Selanjutnya, Tarmizi mempersilakan Taqwallah
melaporkan kegiatan pembangunan dari anggaran APBA 2012 yang sedang berlansung.
Taqwallah menjelaskan tentang realisasi anggaran dan anggaran yang tersisa dari
masing-masing dinas yang nantinya dapat dilanjutkan pemerintahan berikutnya.
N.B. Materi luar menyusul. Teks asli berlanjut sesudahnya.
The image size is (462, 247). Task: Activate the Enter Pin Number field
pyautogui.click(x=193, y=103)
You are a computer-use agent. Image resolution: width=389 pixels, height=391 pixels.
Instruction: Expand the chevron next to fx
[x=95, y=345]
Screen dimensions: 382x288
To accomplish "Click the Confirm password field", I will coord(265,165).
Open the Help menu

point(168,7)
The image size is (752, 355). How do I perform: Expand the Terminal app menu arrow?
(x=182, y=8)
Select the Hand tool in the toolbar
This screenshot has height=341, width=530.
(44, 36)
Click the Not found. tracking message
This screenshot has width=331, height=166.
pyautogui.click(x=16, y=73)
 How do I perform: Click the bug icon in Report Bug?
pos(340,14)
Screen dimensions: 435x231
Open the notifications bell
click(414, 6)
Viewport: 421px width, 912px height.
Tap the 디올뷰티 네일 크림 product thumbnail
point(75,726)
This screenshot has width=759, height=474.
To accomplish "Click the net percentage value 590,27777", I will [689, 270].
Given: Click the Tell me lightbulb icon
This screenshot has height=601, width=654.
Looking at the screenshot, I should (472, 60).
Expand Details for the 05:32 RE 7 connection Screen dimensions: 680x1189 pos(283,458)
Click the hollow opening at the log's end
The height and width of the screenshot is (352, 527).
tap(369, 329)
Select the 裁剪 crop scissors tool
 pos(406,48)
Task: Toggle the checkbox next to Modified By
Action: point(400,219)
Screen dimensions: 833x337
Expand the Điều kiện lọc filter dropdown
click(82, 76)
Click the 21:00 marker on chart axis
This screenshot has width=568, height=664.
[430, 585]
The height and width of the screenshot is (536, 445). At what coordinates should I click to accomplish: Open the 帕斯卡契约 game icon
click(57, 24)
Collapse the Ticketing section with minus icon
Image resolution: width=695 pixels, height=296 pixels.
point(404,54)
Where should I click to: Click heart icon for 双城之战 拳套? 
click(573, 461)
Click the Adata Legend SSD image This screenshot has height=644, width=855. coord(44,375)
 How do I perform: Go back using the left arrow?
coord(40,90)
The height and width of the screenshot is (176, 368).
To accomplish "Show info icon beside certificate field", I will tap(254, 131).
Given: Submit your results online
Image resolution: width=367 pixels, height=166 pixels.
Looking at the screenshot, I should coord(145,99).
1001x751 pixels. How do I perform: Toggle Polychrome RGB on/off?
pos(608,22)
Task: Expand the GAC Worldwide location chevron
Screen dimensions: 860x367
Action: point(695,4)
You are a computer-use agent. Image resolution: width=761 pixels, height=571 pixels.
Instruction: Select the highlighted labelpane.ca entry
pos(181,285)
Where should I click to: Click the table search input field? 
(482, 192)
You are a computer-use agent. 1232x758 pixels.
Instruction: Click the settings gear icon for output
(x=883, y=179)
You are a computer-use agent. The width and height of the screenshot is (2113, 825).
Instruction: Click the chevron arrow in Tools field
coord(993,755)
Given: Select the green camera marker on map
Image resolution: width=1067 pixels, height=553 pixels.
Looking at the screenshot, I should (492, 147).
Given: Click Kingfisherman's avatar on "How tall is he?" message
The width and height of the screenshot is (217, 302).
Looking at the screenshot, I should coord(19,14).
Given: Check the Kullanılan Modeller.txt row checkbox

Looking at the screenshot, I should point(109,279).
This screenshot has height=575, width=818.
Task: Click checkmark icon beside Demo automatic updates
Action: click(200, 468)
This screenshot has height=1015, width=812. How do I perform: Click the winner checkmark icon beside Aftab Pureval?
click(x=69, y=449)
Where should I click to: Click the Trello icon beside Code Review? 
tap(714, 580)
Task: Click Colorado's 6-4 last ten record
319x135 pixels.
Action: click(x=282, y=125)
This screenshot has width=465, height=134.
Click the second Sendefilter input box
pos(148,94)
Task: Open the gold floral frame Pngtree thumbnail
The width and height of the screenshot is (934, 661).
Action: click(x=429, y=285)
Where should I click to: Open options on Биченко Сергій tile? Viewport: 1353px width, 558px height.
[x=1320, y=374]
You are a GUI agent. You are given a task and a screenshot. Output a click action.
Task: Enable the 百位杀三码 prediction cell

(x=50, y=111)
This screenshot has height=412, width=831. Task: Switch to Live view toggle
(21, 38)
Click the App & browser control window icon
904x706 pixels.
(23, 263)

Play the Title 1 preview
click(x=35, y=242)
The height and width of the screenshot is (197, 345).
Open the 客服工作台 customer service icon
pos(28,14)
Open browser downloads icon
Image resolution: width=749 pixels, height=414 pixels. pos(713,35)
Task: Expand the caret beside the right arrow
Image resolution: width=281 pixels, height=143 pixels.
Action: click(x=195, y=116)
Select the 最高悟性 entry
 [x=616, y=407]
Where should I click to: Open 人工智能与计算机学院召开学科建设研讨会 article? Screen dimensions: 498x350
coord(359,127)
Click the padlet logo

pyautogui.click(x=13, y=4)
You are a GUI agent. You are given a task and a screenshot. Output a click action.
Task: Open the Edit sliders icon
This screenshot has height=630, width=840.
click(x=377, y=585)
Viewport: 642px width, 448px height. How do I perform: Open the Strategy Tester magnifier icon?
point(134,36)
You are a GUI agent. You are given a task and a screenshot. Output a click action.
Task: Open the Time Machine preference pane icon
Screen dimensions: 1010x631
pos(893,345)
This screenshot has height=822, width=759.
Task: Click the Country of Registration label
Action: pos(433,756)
Tarmizi memilih dinas pendidikan dan dinas sosial
untuk dibedah lebih mendetail tentang kegiatan-kegiatan yang dilaksanakan
berdasarkan APBA 2012.
Mualem menanggapinya, “Saya merasa wih weuh
melihat perkembangan kinerja dinas pendidikan yang dalam laporan kegiatan dan
anggarannya banyak diarahkan kepada pembangunan fisik,” kata Mualem.
“Sementara pengembangan mutu pendidikan seperti
tidak menjadi perhatian utama. Hal ini akan sangat merugikan anak bangsa untuk
masa yang akan datang”.
Kritik yang sama juga disampaikan Mualem untuk
Dinas Kesehatan. “Meskipun tidak dipaparkan secara mendetail di sini, namun
sudah menjadi pengetahuan umum bahwa pelayanan kesehatan kita masih anjlok,”
kata Mualem.
“Ke depan masalah pendidikan dan kesehatan akan
menjadi tumpuan utama pembangunan.”
Adapun Doto Zaini mengatakan bahwa ia sedikit
bingung dengan laporan yang terlalu banyak akronim.
“Ada sedikit kebingungan
saya dalam memahami singkatan-singkatan yang digunakan dalam pemaparan tadi
karena di Indonesia terlalu banyak istilah-istilah yang disingkat,”
katanya.
“Mungkin saya memerlukan kamus khusus singkatan
nantinya dan saya juga minta diajarkan untuk bisa memahami setiap
singkatan-singkatan karena hal itu di luar negeri tidak lazim digunakan.”
Di sini, Doto mengimbau agar ke depan SKPA bisa
bekerja sama dengannya dan Mualem sebagai sebuah tim yang solid dengan
mengedepankan keikhlasan, kejujuran, dan transparan.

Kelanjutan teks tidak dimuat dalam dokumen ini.